┌──

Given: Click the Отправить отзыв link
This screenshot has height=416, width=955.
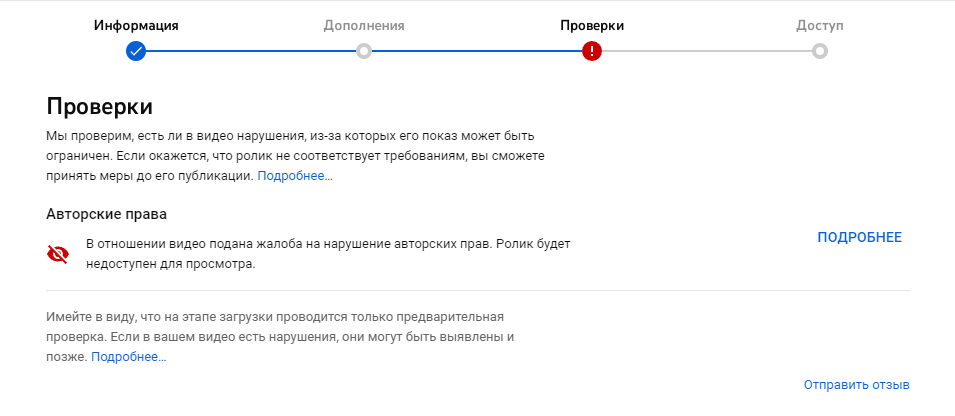Looking at the screenshot, I should [856, 385].
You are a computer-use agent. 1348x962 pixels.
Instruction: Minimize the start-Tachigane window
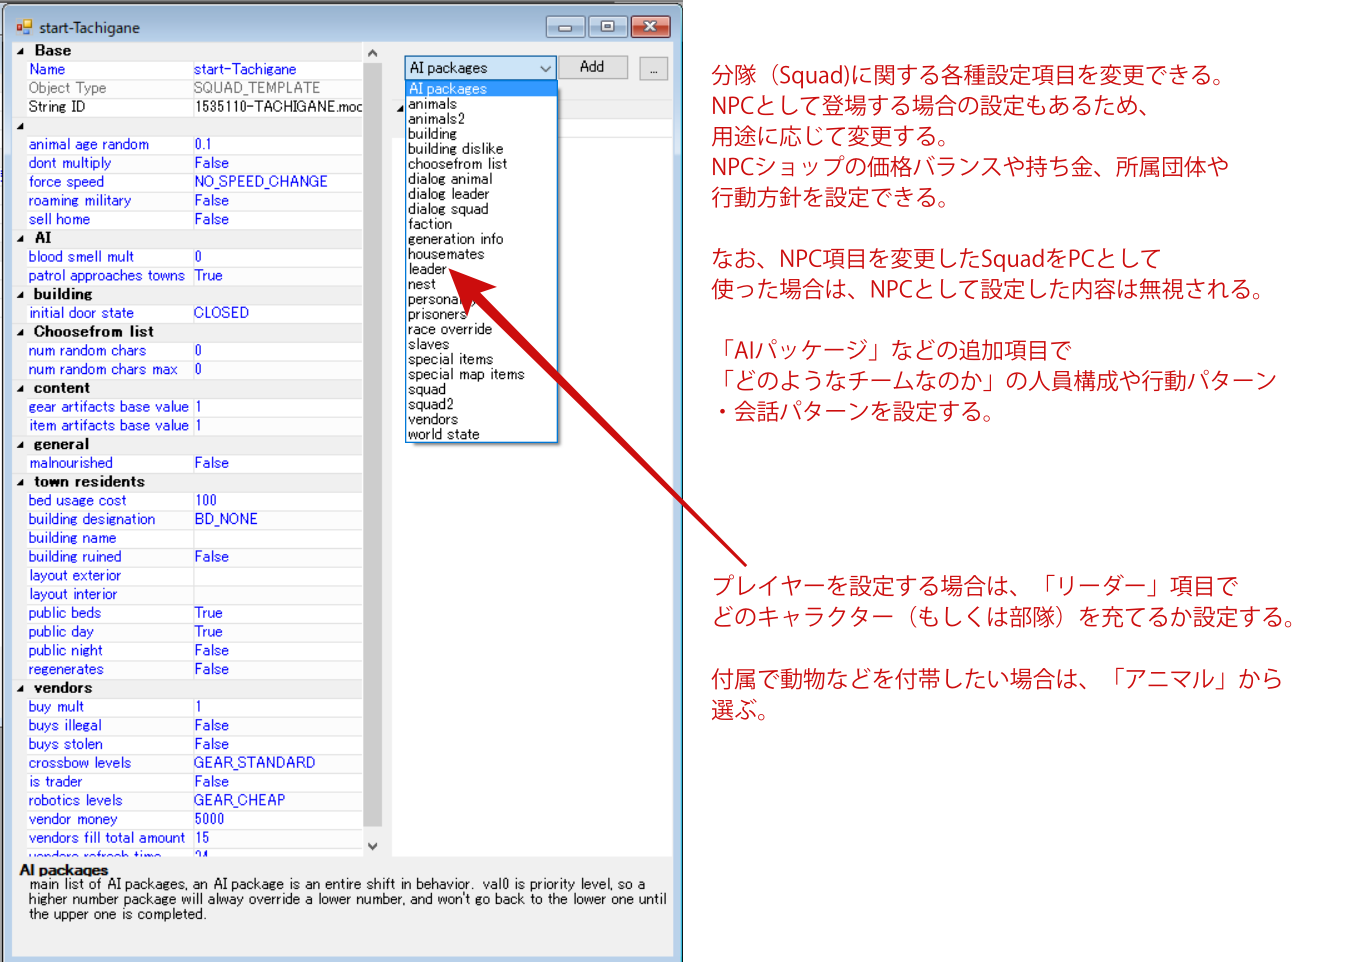pyautogui.click(x=565, y=27)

└──

With the pictures left out, output exactly the lines from the one with "You are a computer-use" through the end of the listing above, both ends included.

> [Output for this exercise]
You are a computer-use agent. 1348x962 pixels.
Instruction: Minimize the start-Tachigane window
pyautogui.click(x=565, y=27)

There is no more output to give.